Ice Baron (Ice Chronicles, Book One (science fiction romance)) (35 page)

The physical exertion had further
cleared Joshua’s mind, although his body ached like a son-of-a-gun. He ignored
it.

An arrow indicated that CR-9 was
located to the left, and down the next corridor. Joshua stopped just short of
the corner and pressed his back to the wall, laser at the ready. He shot a
quick glance down the passage and then ducked back. From memory alone, he fired
upon the two men guarding the door.

Fire flashed at his toes. Joshua
chanced another look. He’d missed both. One man ran toward him. The other
raised his hand to knock on the conference room door. Joshua shot him first,
and ducked back into his refuge spot. He sprayed the hall with laser fire.

All fell silent.

Joshua’s gut told him not to trust
the signal received by his brain. The remaining guard still lurked around the
corner. He waited for Joshua to show his face.

Joshua listened closely for
breaths or for stealthy boot steps. Nothing.

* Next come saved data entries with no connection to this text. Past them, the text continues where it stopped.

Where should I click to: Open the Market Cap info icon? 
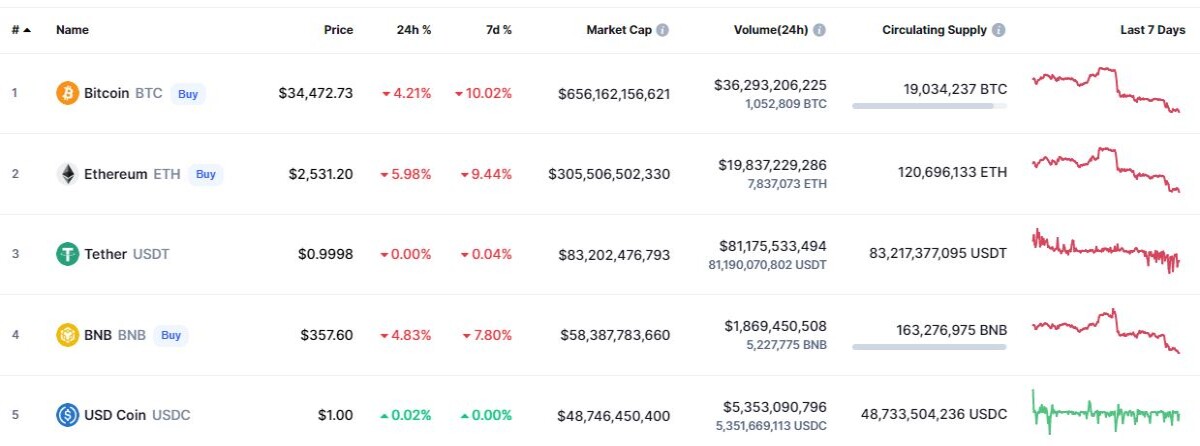click(663, 30)
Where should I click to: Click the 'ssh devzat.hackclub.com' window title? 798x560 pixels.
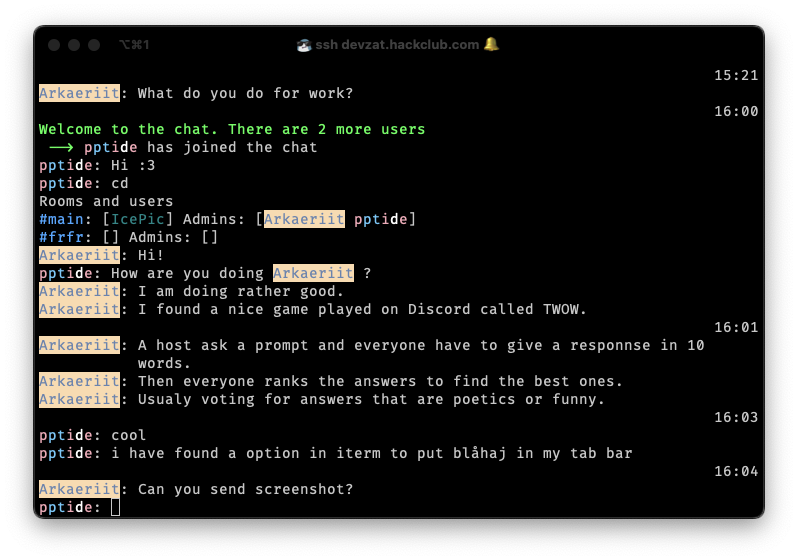[397, 45]
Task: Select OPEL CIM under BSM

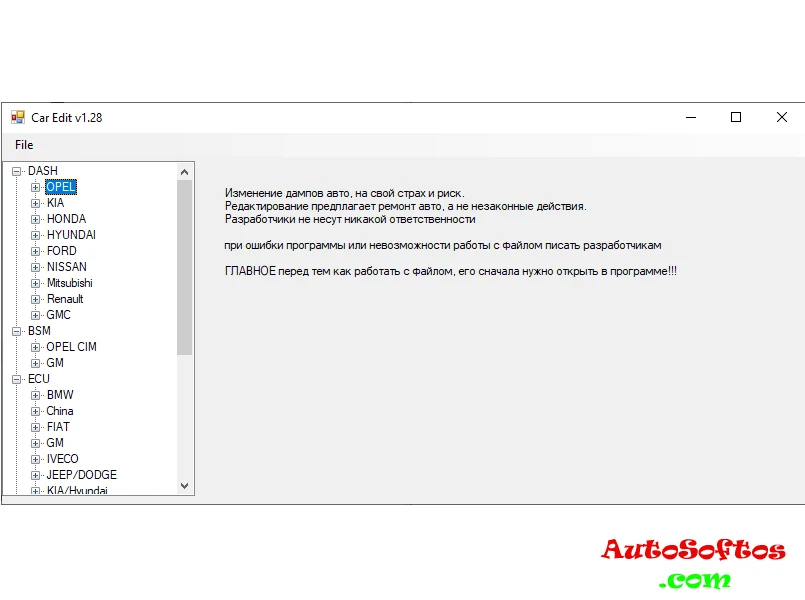Action: tap(71, 347)
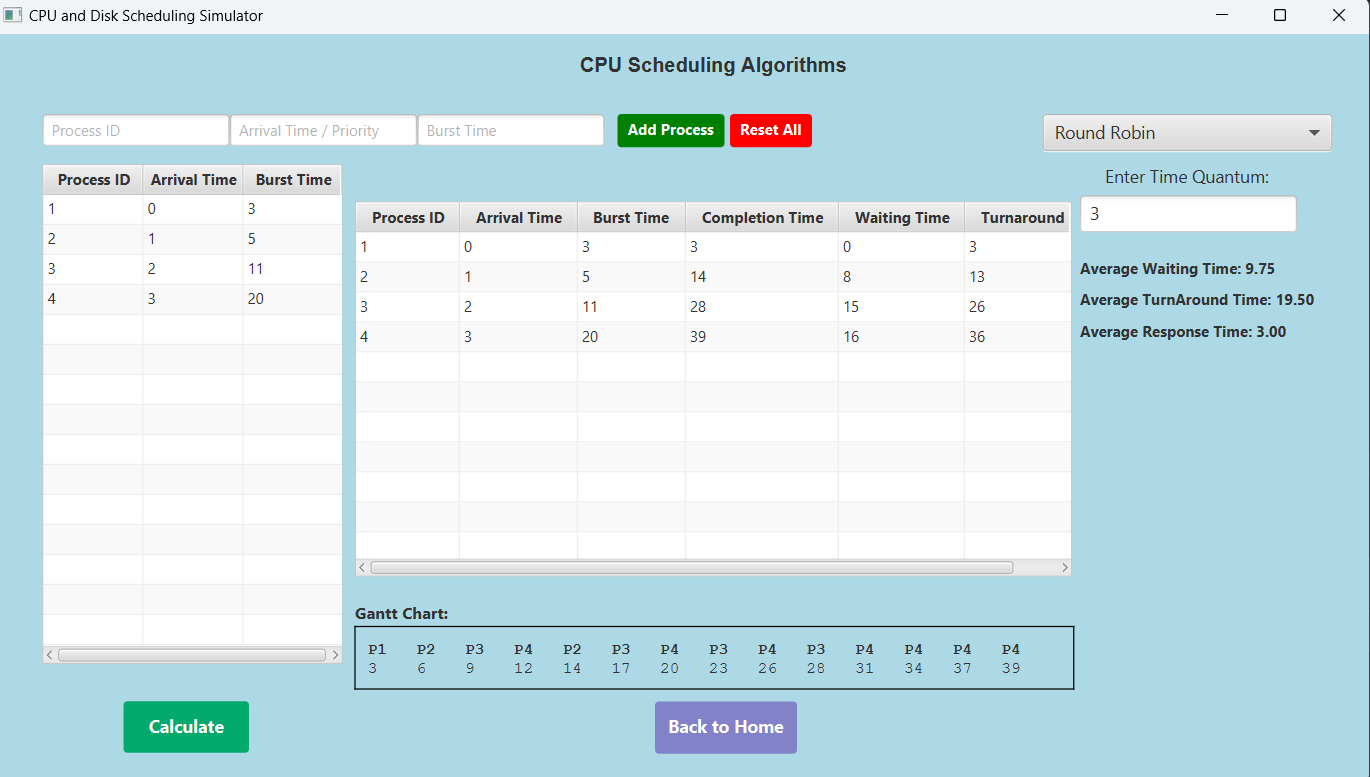Click the Turnaround column header
The image size is (1370, 777).
click(1021, 218)
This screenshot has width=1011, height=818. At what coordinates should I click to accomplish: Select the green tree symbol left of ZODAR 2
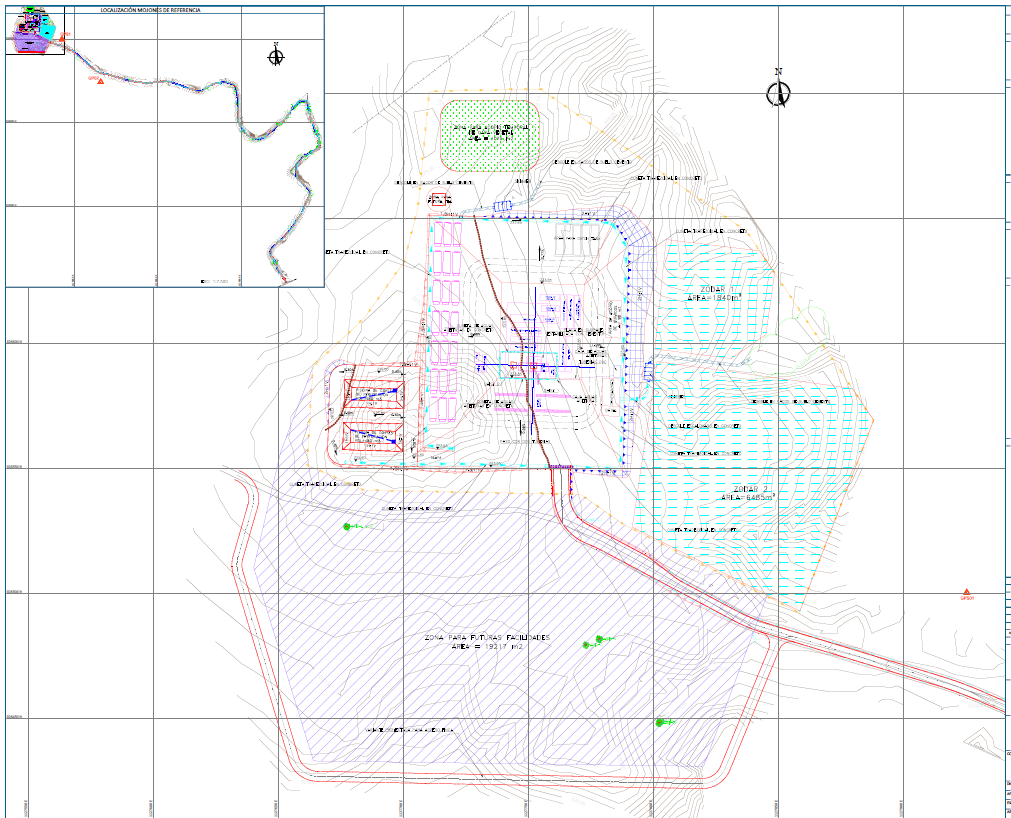coord(348,526)
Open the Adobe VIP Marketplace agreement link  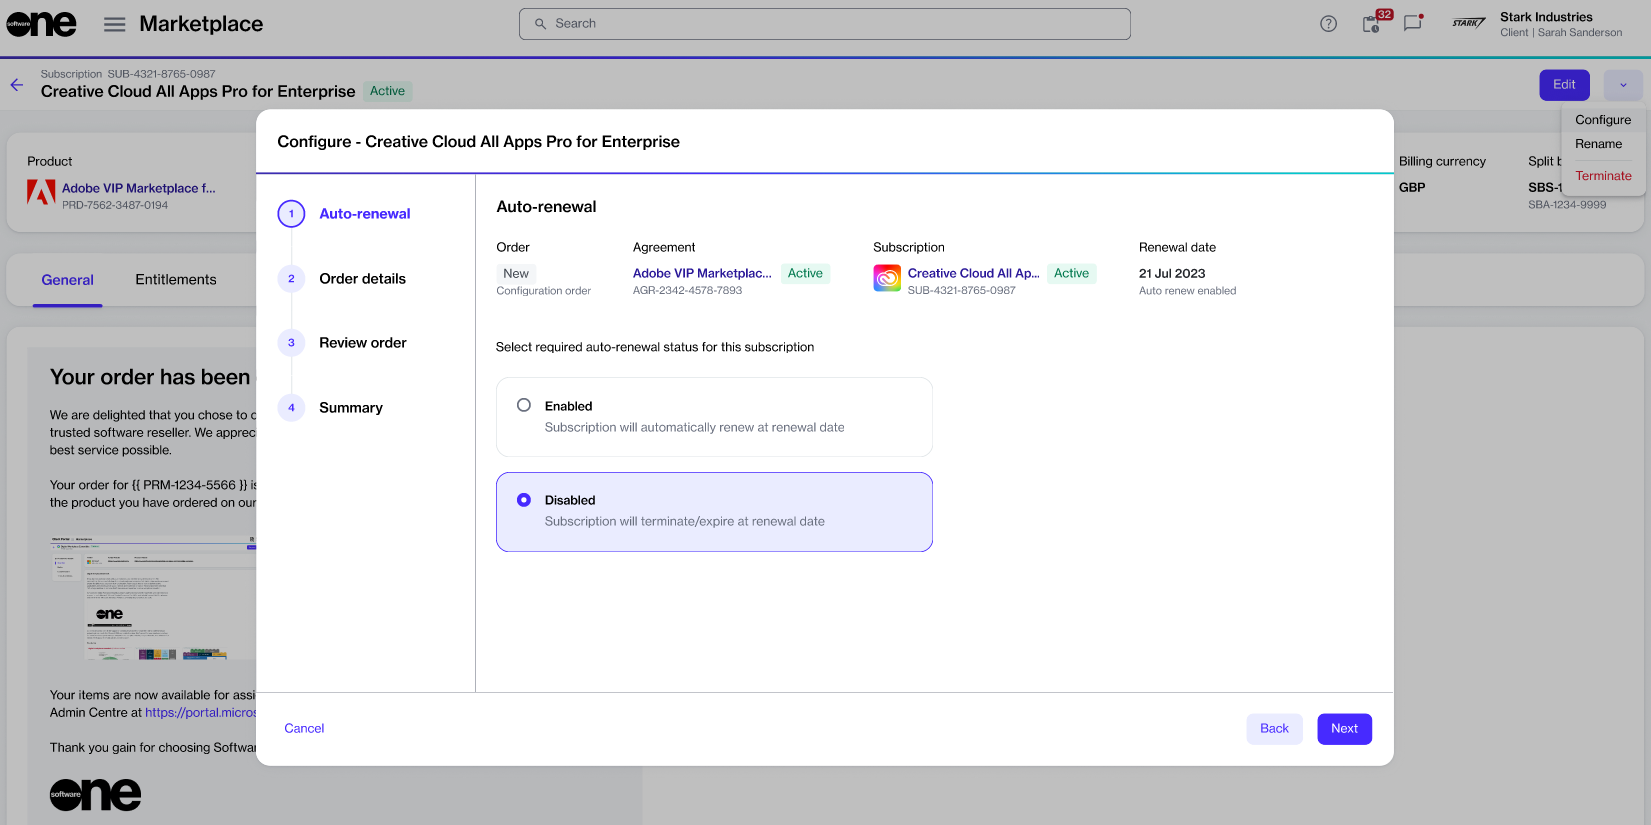702,273
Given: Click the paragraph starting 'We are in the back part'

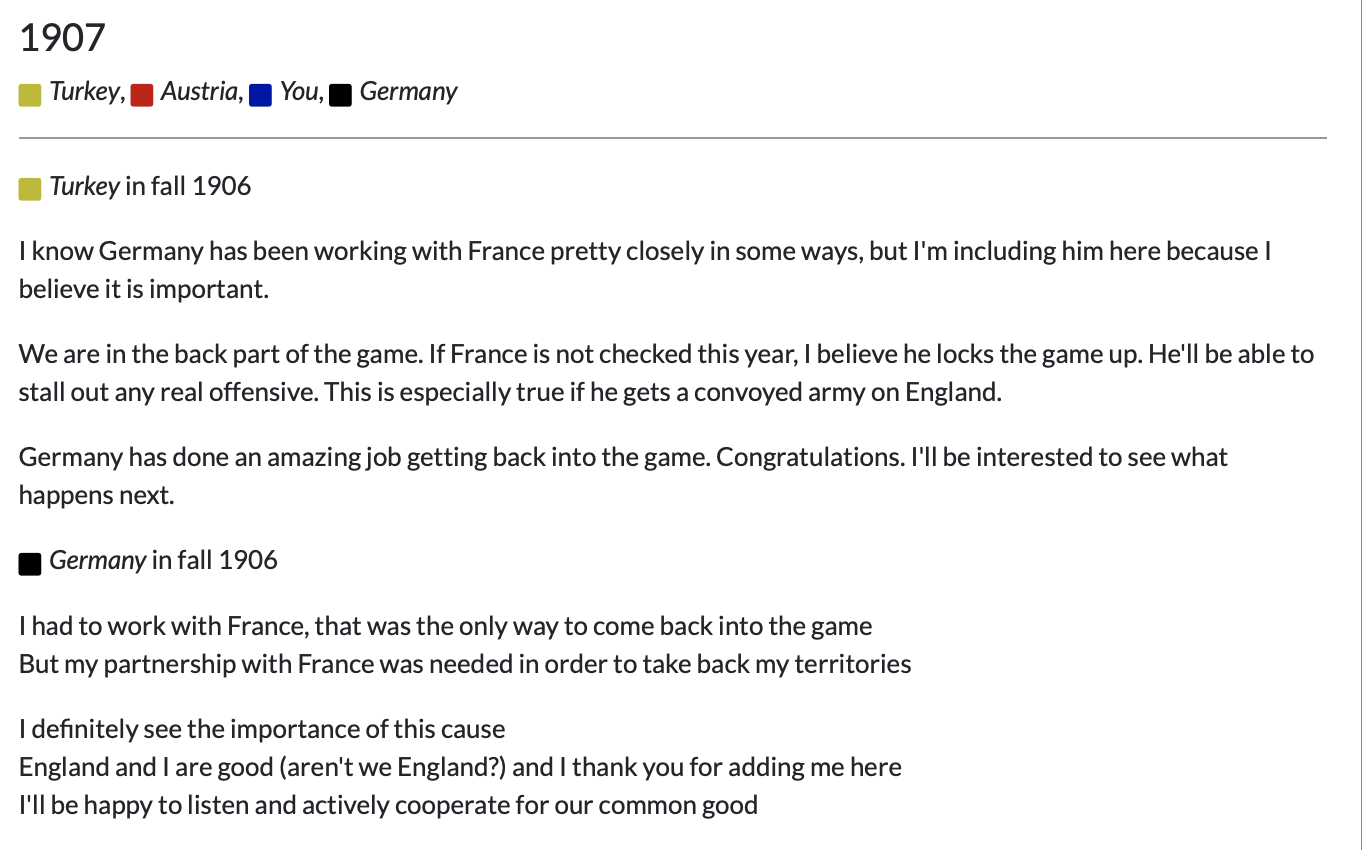Looking at the screenshot, I should pyautogui.click(x=666, y=373).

He refused to waste time playing
hide and seek with the guard. Swiftly, he sprayed the hall again. Hot pain
licked into his fingers, and he hurled the laser across the hall just before it
exploded with bright, popping “boom.” Bits of diamonite sprayed into his face.
He bit off a curse. His red fingers burned, but they still worked well enough
to rip the spare laser from his belt and spray the hall again.

A man grunted into his
transmitter, “Van Heisman…out.”

Joshua shot another glance into
the hall. The last moving guard, on his knees, swayed backwards. Joshua shot
the laser from his hand. The man collapsed, his face slack and white. Dead. Or
close enough.

Sprinting now in his urgency to
try to catch Onred off guard, Joshua finished the distance and shouldered hard
into the conference room. With swift, deadly accuracy, he shot the two men flanking
Gorno’s leader, and growled, “Hands in the air.”

Onred did not comply. Instead, he
smiled. “Van Heisman. At last. But the situation appears uneven. Are you scared
of a fair fight?”

Joshua carefully checked the
conference room for additional guards, and then kicked the door shut. He
smiled, showing his teeth. “Not at all. In fact, I welcome it.”

Onred grinned. “Good. First,
however, I would like to show you something. May I take out my phone?” The obsequious
question grated on Joshua’s nerves. It was a lie, just like every word that
left Onred’s mouth. However, much as Joshua longed to shoot the Altai leader
right now, killing him with his bare knuckles would prove much more satisfying.
Therefore, he would allow Onred this last game.

“Do it.” Joshua’s laser remained
trained on the Altai leader. Onred withdrew his phone and lifted it high. His
thumb hovered conspicuously over the “play” button.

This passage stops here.